Meropenem doses in g (blue diamonds) during i.v. treatment from day 0 to day 33. Meropenem plasma (red square) and CSF (green triangle) levels in mg/L, measured by HPLC-UV detection. X-axis in days, y-axis g/day resp. mg/L

Since creatinine clearance has been found to be an important covariate of meropenem pharmacokinetics [13], we monitored renal function closely. The calculated glomerular filtration rate (CKD-EPI) was ≥ 50 mL/min/1.73 m2 initially but decreased to 23–40 mL/min/1.73 m2 after day 26, most probably due to the concomitant infusion of colistin. CSF meropenem concentrations varied between 31 and 38 mg/L when 10 g/day were given over a time period of 12 days. The increased dosage of 15 g/day for 3 days resulted in a peak CSF concentration of 64 mg/L (Fig. 1). The CSF concentration of meropenem was 34–49% of the serum level. Frequent vomiting and a gastroparesis were noted as side effects whereas there was no effect on hematological or liver parameters. No assessment of central nervous side effects was possible due to the patient being in coma. Unfortunately, a massive intracranial hemorrhage into the area of contusion occurred and the patient died on day 33.

Discussion and conclusions

Commonly recommended meropenem doses for meningitis/ventriculitis are 2 g every 8 h [14]. Yet, meropenem penetration into the brain is subject to large inter-individual variation and median penetration ratios of as low as 9% have been found [2]. Further, it is unclear which percentage of meropenem in the CSF is in the unbound active state. Therefore, the CSF concentrations of meropenem (6 g/24 h) might not be sufficient to kill bacteria with increased MIC (> 2 mg/L) [15]. An augmented renal clearance in up to two-thirds of intensive care patients possibly also contributes to under-dosing of antibiotics [16].

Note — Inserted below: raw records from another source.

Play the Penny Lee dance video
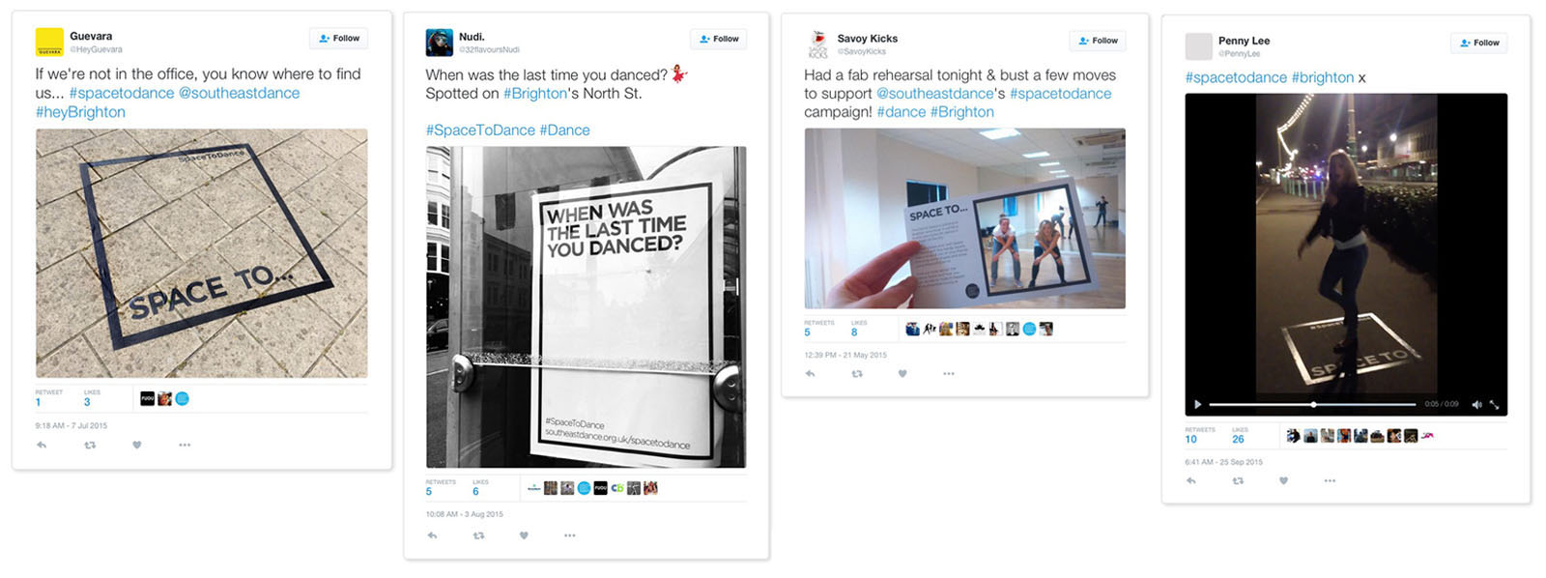 pos(1198,404)
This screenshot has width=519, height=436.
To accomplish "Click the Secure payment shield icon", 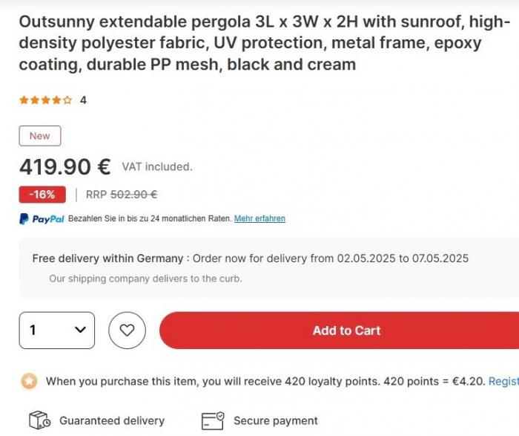I will click(212, 420).
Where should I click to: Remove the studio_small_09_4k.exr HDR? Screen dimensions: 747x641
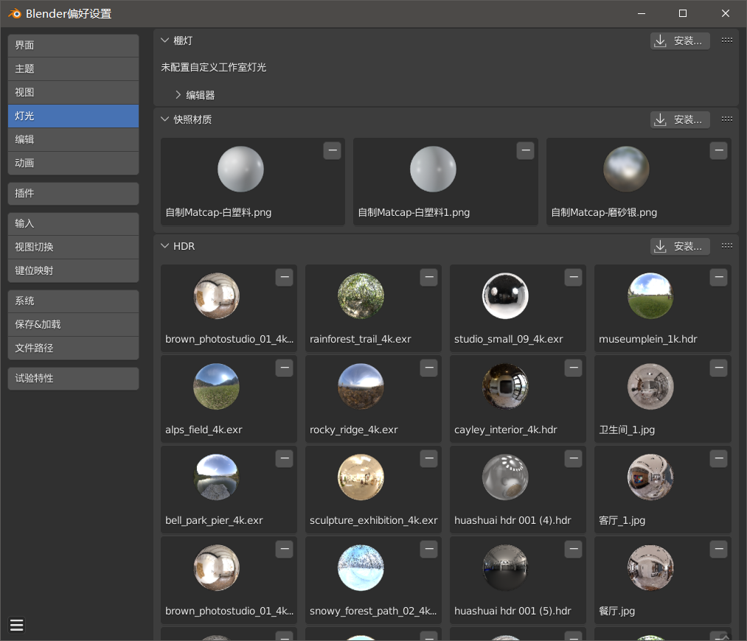pos(573,278)
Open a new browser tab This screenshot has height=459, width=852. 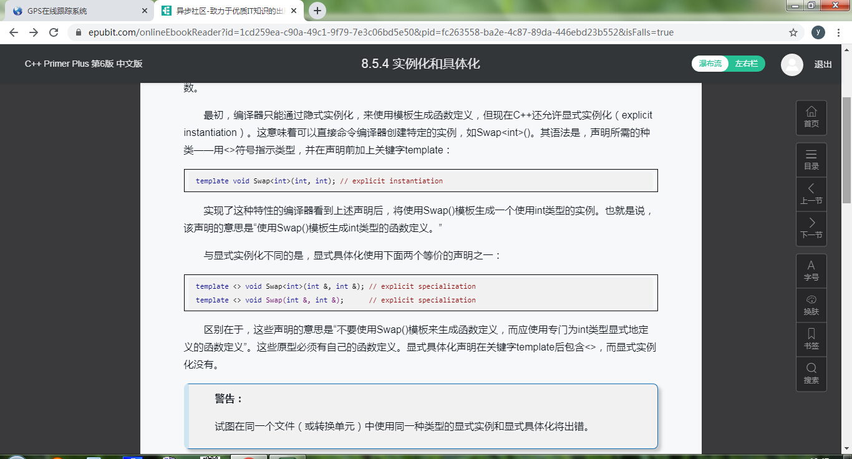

A prolonged 4-h meropenem infusion of 2 g every 8 h leads to a probability of a target attainment rate of > 90% for most Gram-negative organisms in the blood compartment, when the MIC of a Gram-negative organism is ≤ 8 mg/L. Monte Carlo simulations suggested that, to reach this with the same dosing regimen in CSF, the MIC has to be as low as ≤ 0.5 mg/L [17]. In a pharmacokinetic model, 5 g meropenem every 8 h were needed to achieve CSF trough concentrations of > 2 mg/L in 95.1% of simulated patients [2]. Therefore, even the meropenem dose of 2 g every 8 h probably fails to achieve a reasonable target attainment rate in CSF, especially in infections with Gram-negative organisms with MICs in the intermediate or resistant range. In our patient, the use of high dose-meropenem resulted in CSF concentrations largely superior to those reported in the literature when standard dosing regimens are given. According to our results, CSF pathogens with increased meropenem MICs might be treated successfully with high-doses of meropenem, and our case suggests that an increased meropenem dosing should strongly be considered in such cases. Considering the highly variable kinetics, therapeutic drug monitoring in both serum and CSF seems indispensable to assure achievement of therapeutic drug concentrations. It is, however, unclear if the fatal bleeding was related to the high dose of meropenem. Further data are therefore necessary to determine the safety of such treatment and if dosing recommendations should be changed.